Mechanism of action of hand sanitizers against viruses

Viruses are structural infectious agents that contain genetic material like DNA or RNA. Viruses are encapsulated and protected by a protein envelope known as capsid. Viruses are further categorized as “enveloped” or “unenveloped.” Apart from the structural elements, it also contains a host cell which helps in propagation of viruses [11]. A common compound in virucides is N-Propanol. It is believed that it damages the membrane of the virus and it affects its decoupling and protein synthesis. For effective virucidal efficacy concentrations of not less than 60% and not more than 90% is enough. Alcohol that contains not more than 1% water is less virucidal than alcohol in the ranges mentioned above. Therefore, water is essential in the process of protein denaturation. Regardless of what processes alcohol affects, if not many, it eventually results in primary metabolic pathways, damage to the cell membrane, and loss of cell integrity. Alcohol-based hand sanitizers target the cover that protects the components of the virus. All the components are very critical for the virus. Therefore, it is assumed that after one of the components is targeted it may lose its ability to transfer from one host to another. This mechanism is compared to bacteria; it is observed that ethanol’s virucidal effect when compared to propanol is more effective against viruses of clinical relevance. It is also worth noting that in cases where only ethanol is not as effective against the viruses, adding acids can improve ethanol’s performance [12].

The SARS-CoV-2 virus was named because its genome sequence is similar to that of the SARS coronavirus (SARS-CoV) [13, 14]. CoV is related to the same gene beta coronavirus and has the same morphology as the single-stranded RNA virus [15, 16]. Ethyl alcohol at a concentration of 60 to 80% is a potent agent that inactivates all lipophilic viruses (such as influenza virus, herpes, and vaccinia and many hydrophilic viruses (e.g., polio) [17].

The WHO in 2015 recommended 80% concentration of ethanol and 75% concentration of isopropyl alcohol for “disinfectant: alcohol-based hand sanitizer” [18]. Ethanol seems to be more effective against bacteria than isopropanol and N-propanol. WHO also recommended that alcohol-based disinfectants showed results against emerging viruses too for example Zika, Ebola, and MERS [19, 20]. Another study showed that a little over 42.5% concentration of ethanol was able to destroy coronavirus in about thirty seconds [21].

Efficacy of hand sanitizers on viruses

It is harder to study viruses than bacteria. Many studies have tried to test the efficacy of hand sanitizers on viruses. Use of alcohol-based hand sanitizers are recommended by WHO for protection against multiple viruses including the coronavirus as it has proven effective in quantitative suspension testing [19]. Other sterile sources containing isopropyl alcohol as the main ingredient also have proven effective against multiple enveloped viruses [17].
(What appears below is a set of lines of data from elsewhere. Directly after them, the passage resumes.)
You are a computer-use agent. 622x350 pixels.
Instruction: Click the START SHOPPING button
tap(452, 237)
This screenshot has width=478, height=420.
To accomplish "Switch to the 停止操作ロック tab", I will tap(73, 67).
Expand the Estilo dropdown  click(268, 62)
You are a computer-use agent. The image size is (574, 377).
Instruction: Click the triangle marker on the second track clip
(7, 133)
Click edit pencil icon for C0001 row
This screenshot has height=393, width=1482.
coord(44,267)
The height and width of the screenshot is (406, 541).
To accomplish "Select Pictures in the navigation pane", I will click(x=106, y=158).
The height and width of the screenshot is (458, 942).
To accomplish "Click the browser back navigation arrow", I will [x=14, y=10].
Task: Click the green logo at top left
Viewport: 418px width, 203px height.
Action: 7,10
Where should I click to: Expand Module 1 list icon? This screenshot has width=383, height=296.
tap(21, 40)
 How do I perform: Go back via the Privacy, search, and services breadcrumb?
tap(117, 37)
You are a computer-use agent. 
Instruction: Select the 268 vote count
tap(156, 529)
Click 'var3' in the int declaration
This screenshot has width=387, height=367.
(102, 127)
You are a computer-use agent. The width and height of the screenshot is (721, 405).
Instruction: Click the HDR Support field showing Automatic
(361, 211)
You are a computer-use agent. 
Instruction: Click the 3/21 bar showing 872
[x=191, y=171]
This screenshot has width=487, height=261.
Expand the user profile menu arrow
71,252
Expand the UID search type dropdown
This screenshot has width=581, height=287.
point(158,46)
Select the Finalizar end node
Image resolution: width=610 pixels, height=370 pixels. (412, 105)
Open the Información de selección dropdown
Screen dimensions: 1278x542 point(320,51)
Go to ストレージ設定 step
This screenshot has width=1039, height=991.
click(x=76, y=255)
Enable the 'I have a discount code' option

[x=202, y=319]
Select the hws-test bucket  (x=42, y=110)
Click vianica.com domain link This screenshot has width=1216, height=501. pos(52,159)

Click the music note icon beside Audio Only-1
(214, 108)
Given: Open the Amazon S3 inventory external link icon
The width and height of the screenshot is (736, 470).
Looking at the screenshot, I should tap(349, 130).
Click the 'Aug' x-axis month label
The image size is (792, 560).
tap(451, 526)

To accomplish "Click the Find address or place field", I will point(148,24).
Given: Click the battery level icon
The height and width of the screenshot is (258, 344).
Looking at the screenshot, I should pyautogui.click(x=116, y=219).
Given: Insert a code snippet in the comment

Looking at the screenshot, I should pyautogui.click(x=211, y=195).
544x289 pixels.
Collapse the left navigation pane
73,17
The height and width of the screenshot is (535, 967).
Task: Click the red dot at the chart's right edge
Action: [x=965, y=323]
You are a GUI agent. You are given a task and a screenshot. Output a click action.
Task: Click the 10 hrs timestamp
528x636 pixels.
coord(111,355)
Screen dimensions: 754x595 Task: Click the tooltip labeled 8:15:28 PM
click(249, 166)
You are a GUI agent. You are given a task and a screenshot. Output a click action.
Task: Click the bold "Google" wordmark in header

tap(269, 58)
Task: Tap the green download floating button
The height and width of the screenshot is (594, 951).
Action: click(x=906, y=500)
Studies have been conducted in which viruses have been externally applied or put-on fingers and hand sanitizers have successfully reduced the viral particles [22, 23]. Ethanol have been shown to be highly effectual against germs and most hospital-related viruses [24, 25]. Seventy to 80% alcohol concentration was enough for reliable inactivation in multiple viruses. Adequate activities can be attained with prolonged contact with the concentration of alcohol over time and prolonged contact with undiscovered virus.

A review of the literature on the effectiveness of handwashing against severe acute respiratory syndrome (SARS) transmission found that nine out of 10 small case-control studies showed that hand washing reduced the risk of social contamination [26]. Vivo evidence of viral inactivity after the use of hand sanitizers is not available by standard methods. Vitro studies have established that alcohol-based disinfectants can be effectual in reducing viral load [8].

The SARS-CoV-2 transmission has an incubation time of 10 days, which makes it easy to propagate through drops, contaminated hands or surfaces. Therefore, the effect of viral inactivity on all broadcasts should be considered [27]. Alcoholic disinfectants have been able to deactivate SARS-CoV-2 and MERS-CoV (also pre-activated coronaviruses) on living surfaces like plastic, glass, and metal [28]. A key limitation in analyzing the actual performance of hand disinfection is the recurring process of self-reported data gathering, which may not be the same and objective in terms of the frequency and method of hand washing [26].